* TASK INPUTS
┌────────
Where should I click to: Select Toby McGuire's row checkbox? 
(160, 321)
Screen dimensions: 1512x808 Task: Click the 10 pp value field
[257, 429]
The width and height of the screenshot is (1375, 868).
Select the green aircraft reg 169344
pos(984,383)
└────────
┌────────
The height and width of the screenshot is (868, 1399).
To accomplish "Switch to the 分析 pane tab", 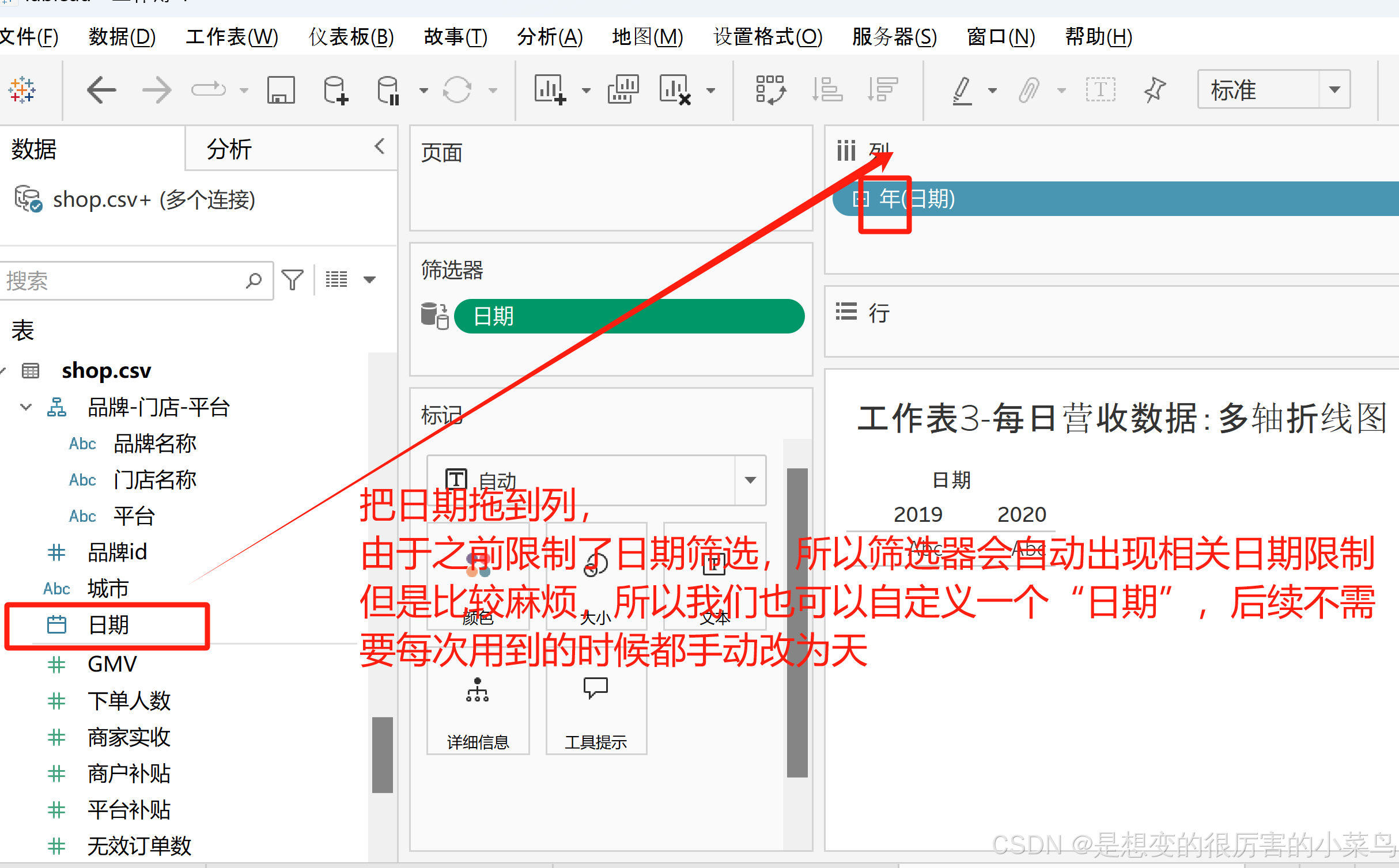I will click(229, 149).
└────────
┌────────
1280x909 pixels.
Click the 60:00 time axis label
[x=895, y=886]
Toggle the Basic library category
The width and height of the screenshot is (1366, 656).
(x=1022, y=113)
└────────
* WRITTEN REQUEST
Duplicate the material lines one by one, starting at the line that contains "1280x909 pixels." and ending after the line that contains "(x=1022, y=113)".

* FINISHED TASK
1280x909 pixels.
Click the 60:00 time axis label
[x=895, y=886]
Toggle the Basic library category
The width and height of the screenshot is (1366, 656).
(x=1022, y=113)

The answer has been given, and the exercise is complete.